The first report on third quarter GDP showed 4.3% growth versus 3.0% consensus, and versus the final second quarter reading of 3.8%. Consumer spending, higher differential between exports and imports, and higher government spending all contributed to higher economic growth for the quarter.

For the first half of 2026, CME Fed funds futures are currently forecasting a single 0.25% reduction in the Fed funds rate at its March meeting.

Fourth quarter earnings for the S&P 500 Index earnings are expected to grow by 8.3% with revenue growth of 7.6%. Full-year 2025 earnings are expected to grow by 12.3% with revenue growth of 7.0%. Looking ahead, current expectations for 2026 full-year earnings are 15.0% with revenue growth of 7.2%.

In our Dissecting Headlines section, we look at the forecast for higher tax refunds.

Financial Market Update

Dissecting Headlines: Tax Refunds

Data from the Tax Foundation shows that 2025 tax returns should see larger refunds than in recent years. The average tax refund for 2025 is expected at $3,800 versus $3,052 in 2024 and $3,004 in 2023. The larger refunds are due to the One Big Beautiful Bill Act, which reduced individual income taxes for 2025 by an estimated $144 billion. The IRS did not adjust withholding tables after the law passed mid-year, so most individuals continued to withhold taxes at the same rate as the start of the year versus adjusting to the changes in the Act. Most taxpayers will receive the difference when they file their 2025 tax returns in 2026.

The $144 billion tax reduction comes from several major changes in the Bill to include an increase in the child tax credit, increase in the standard deduction, the state and local tax deduction increase, the new additional deduction for seniors, the new auto loan interest deduction, the new deduction for tip income, and the new deduction for overtime income. Additional business deductions for bonus depreciation, full expensing for research and development costs, temporary expensing for manufacturing structures, and a more generous business interest deduction also contribute to individual tax returns of pass-through business owners.

For 2026, withholding tables will adjust and taxpayers should receive higher take-home pay, creating a smoother impact across the year. The 2025 refunds along with lower withholding in 2026 should provide some support to consumer spending in what has been a struggling labor market.

**COLLECTED DATA:**

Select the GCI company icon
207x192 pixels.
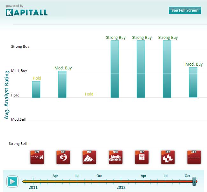tap(63, 157)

**WORK TO DO:**
Copy the passage of the market update above, from "Fourth quarter earnings" up to and including "growth of 7.2%.", without any changes.

**THE RESULT:**
Fourth quarter earnings for the S&P 500 Index earnings are expected to grow by 8.3% with revenue growth of 7.6%. Full-year 2025 earnings are expected to grow by 12.3% with revenue growth of 7.0%. Looking ahead, current expectations for 2026 full-year earnings are 15.0% with revenue growth of 7.2%.